## What the exercise asks:
Restate the interview from "Amanda: Is that" to "good radio show.", swapping "Nickelback" for "Coldplay".
------ Given passage ------
Jonesy & Amanda’s history-making year (Pt 1)

Radio Consultancy

In their 8th year as WSFM’s breakfast stars, Jonesy & Amanda won the ACRA for Best On-Air Team, Metro – and have enjoyed a truly spectacular year of ratings success.

Here they talk to Scott Muller about how they got there, how they stay fresh, their approach to making a great show every day – and are happy to hear that in 2012 they’ve made ratings history in a way no other Sydney breakfast show of the last decade has come close to achieving …

Scott: Congratulations on winning the ACRA for Best On-Air Team – that winning photo seems to be on websites everywhere.

Amanda: Is that the one with my mouth wide open?

Scott: Yes, this one…


 

Jonesy: We are beside ourselves, we’re thrilled. I was always concerned that we weren’t going to be able to do it. The last ACRA I won was at Triple M … (for) being able to say “26 degreeees, here’s some Nickelback”. But this one is about doing a good show – and the shows that we were up against (in the category) were no slouches. So, to beat Kyle & Jackie O, in particular, was really good 'coz those guys are a very good radio show.
------ Source excerpt ------
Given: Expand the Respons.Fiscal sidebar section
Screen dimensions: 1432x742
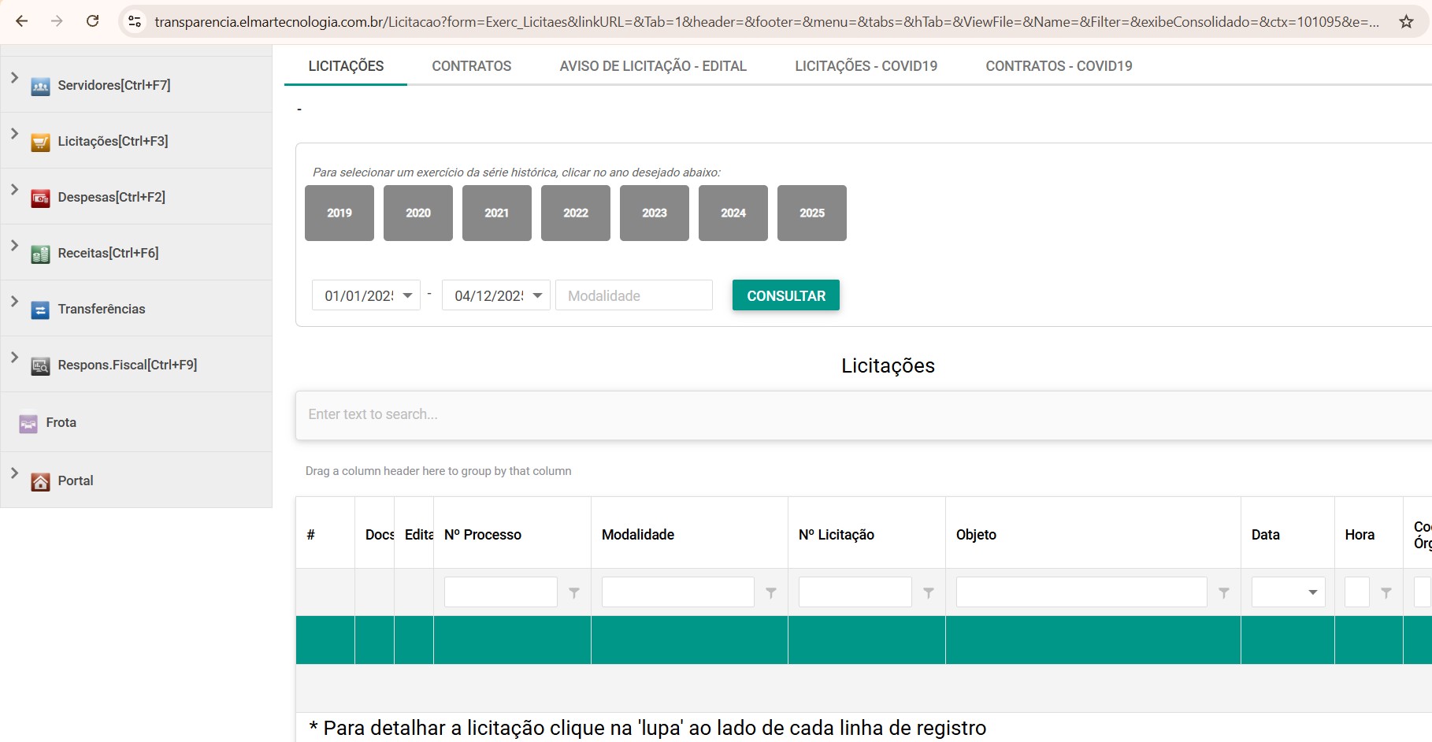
------
## Answer in full:
Amanda: Is that the one with my mouth wide open?

Scott: Yes, this one…


 

Jonesy: We are beside ourselves, we’re thrilled. I was always concerned that we weren’t going to be able to do it. The last ACRA I won was at Triple M … (for) being able to say “26 degreeees, here’s some Coldplay”. But this one is about doing a good show – and the shows that we were up against (in the category) were no slouches. So, to beat Kyle & Jackie O, in particular, was really good 'coz those guys are a very good radio show.